Manage your mailbox with Machine Learning? Yes, you can!

AMS Advocaten is an ambitious law firm where the lawyers open their mailbox with pleasure. Operating from a well-organised e-mail environment, the office works and communicates quickly with clients. A conversation with Hidde Reitsma, lawyer and partner of AMS Advocaten about Machine Learning. ‘If you do not invest in ICT tools now that truly support you, then soon it will be too late.’

 

AMS Advocaten is a modern office. The office premises feature a glass façade and as a result exude transparency. The lawyers are dressed in a fashionable, yet professional manner. The office has a modern design and is equipped with the latest facilities. And the automation? That is scrutinized continuously. Can something be done more efficiently? Then AMS Advocaten will implement it. This also applies to the Machine Learning (ML) solutions by Epona Legal to better utilise e-mail traffic and the document management archive.

Overflowing mailbox

‘As a lawyer, you encounter the same problem every day: You’ve been out of the office for half the day. You settle behind your desk and are faced with an overflowing mailbox. Where to begin? The daily e-mail management requires a great deal of time. Valuable time we would rather use for our clients. Luckily, a while back, Bart (from Epona Legal) showed us that there is a different way,’ Hidde explains.

 

Last year, the office performed a test with ‘predictive e-mail filing’ utilising ML by Epona Legal and now is fully convinced. ‘The computer helps us to keep the inbox well-organized. Working every day with a clean slate is a delight. It gives a sense of peace.’

 

Simple Machine Learning applications

Bart van Wanroij, Epona Legal, ‘AMS Advocaten is an innovative law firm that due to its size – and ambitions – can and wants to respond quickly to technological developments. As a software company, it is a joy to work with such an office.’ Quite a few years ago, AMS Advocaten implemented DMSforLegal in combination with Office 365. Currently, the office is implementing a number of ML functions, which can be utilised within a document management environment. Simple applications that can simplify the work of a lawyer to a considerable degree.
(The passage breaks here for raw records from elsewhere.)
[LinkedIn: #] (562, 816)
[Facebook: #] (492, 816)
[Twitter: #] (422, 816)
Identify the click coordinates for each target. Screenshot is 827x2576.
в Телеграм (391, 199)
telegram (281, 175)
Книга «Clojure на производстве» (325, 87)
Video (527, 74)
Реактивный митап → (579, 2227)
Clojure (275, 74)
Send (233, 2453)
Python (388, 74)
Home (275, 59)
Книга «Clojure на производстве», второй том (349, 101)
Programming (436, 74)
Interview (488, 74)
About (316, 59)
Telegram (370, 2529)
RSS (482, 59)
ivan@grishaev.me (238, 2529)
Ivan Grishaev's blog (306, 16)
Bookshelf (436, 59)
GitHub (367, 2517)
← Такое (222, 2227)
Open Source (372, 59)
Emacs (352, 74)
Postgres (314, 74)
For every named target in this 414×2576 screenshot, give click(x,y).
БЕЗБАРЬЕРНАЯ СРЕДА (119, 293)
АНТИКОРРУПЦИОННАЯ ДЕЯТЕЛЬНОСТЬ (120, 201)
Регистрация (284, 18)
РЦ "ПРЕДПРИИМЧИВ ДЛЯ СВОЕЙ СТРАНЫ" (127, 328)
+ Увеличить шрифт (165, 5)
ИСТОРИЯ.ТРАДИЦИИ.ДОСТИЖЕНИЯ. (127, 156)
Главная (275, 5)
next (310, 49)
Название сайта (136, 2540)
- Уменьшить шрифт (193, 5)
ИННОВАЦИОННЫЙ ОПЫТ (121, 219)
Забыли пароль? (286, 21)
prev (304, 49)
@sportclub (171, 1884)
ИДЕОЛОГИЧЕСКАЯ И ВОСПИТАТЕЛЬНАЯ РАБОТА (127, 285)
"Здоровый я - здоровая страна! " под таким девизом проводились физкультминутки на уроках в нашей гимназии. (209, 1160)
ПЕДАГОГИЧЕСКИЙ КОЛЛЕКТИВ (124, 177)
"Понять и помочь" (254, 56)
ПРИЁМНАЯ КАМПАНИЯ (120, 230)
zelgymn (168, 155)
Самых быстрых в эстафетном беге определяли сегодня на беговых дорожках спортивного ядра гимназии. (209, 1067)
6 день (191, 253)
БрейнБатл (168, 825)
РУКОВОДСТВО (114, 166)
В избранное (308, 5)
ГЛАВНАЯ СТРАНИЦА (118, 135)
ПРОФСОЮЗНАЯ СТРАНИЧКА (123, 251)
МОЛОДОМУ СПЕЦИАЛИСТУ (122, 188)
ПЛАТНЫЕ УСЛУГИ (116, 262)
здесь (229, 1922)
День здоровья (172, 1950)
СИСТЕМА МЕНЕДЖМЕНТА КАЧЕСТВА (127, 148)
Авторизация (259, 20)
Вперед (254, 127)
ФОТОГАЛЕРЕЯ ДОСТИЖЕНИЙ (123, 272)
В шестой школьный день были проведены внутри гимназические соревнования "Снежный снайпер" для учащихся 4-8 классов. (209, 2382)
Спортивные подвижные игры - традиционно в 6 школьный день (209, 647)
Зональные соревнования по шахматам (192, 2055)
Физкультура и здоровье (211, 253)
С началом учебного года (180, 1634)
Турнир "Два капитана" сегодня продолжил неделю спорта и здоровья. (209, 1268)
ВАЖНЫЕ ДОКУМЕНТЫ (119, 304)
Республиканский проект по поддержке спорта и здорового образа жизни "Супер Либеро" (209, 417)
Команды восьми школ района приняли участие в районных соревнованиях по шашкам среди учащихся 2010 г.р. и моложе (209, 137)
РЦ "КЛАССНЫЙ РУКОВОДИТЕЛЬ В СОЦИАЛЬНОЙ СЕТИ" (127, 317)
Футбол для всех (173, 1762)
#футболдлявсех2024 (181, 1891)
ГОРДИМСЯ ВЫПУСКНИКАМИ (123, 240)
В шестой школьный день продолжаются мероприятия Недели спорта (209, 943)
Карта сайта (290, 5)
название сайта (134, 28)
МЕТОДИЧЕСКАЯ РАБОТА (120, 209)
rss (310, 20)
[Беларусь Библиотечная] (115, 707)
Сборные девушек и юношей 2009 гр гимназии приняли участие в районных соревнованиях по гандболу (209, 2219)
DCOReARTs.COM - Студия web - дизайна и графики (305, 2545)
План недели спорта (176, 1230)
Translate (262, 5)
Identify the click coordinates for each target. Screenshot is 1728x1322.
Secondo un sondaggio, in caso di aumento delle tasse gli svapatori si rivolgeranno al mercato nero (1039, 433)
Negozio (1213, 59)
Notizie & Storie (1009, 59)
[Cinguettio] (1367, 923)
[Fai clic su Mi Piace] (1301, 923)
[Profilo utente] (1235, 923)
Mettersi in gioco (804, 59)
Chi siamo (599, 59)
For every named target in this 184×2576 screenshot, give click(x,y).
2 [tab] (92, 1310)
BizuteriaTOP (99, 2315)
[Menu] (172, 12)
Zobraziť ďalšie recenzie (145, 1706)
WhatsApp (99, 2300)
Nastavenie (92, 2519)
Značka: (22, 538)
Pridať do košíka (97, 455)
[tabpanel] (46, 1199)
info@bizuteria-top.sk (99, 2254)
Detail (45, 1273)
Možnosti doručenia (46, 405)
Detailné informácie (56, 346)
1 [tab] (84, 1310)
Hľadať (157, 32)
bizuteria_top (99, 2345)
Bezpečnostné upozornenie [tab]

‘It is impressive that the system has such a high success rate in regard to the automatic filing of documents.’

AMS Advocaten is currently working with two ML applications. The first is ‘predictive e-mail filing’. Here, suggestions are made for archiving e-mail messages, as a result of which the problem of an overflowing inbox is a thing of the past. The second application – which currently is in its testing phase – is in regard to the searching and classification of documents. Who wouldn’t want the computer to handle the classification of documents for you? Whether in regard to an NDA or a share purchase agreement: the system recognises it as such and classifies it accordingly. In this manner, not only is archiving simplified, but also file retrieval. When we ask Bart about the costs – which are bound to be very high – he replies, ‘You rent additional server space for a few euros a month, that is all.’

High succes rate

Hidde continues, ‘We are happy to have entered the testing grounds of Epona Legal. Our ICT infrastructure, i.e. our backbone, is state of the art. All parameters were set to start working with ML. Why would you then not do it? It is impressive that the system has such a high success rate in regard to the automatic filing of documents. Of course, we have final approval, but it is fantastic that the system handles so much of the manual labour and brainwork.’

The Next Step

When we ask Hidde about ‘The Next Step’ to be taken by the office in regard to ML, he replies, ‘We took the next step with great care.’ Albert Jan Wonnink, consultant of Epona Legal, addresses this, ‘The Machine Learning tool has by now been fed with thousands of dossiers. It is able to automatically classify many types of documents. Take due diligence cases as an example. Here, a great deal of paperwork is involved in each project. ML ensures that all new documents and all existing files in the archive can be searched by means of OCR (text recognition in images or PDF files). Then the real fun begins. Epona Legal analyses and classifies these documents, after which the contents can be utilised for follow-up projects. Quickly and incredibly effective. The greatest thing? That we are able to quickly set up these types of applications in a test environment. In this manner, each office can start using it within a very short time.’

‘A due diligence project that usually requires several working days, can be reduced by days with the use of Machine Learning.’

Timely investment

Hidde, ‘We are really looking forward to the results of this in our practice. Usually, a due diligence project requires several working days. We expect that we will be able to reduce the lead time by several days with the use of this tool. And that practically at no cost. I firmly believe that if you as a lawyer fail to invest your time in these types of tools, then others will not. As a consequence, you will be passed by lawyers that are able to do the work more accurately, faster and cheaper. We’d rather be the front runner ourselves.’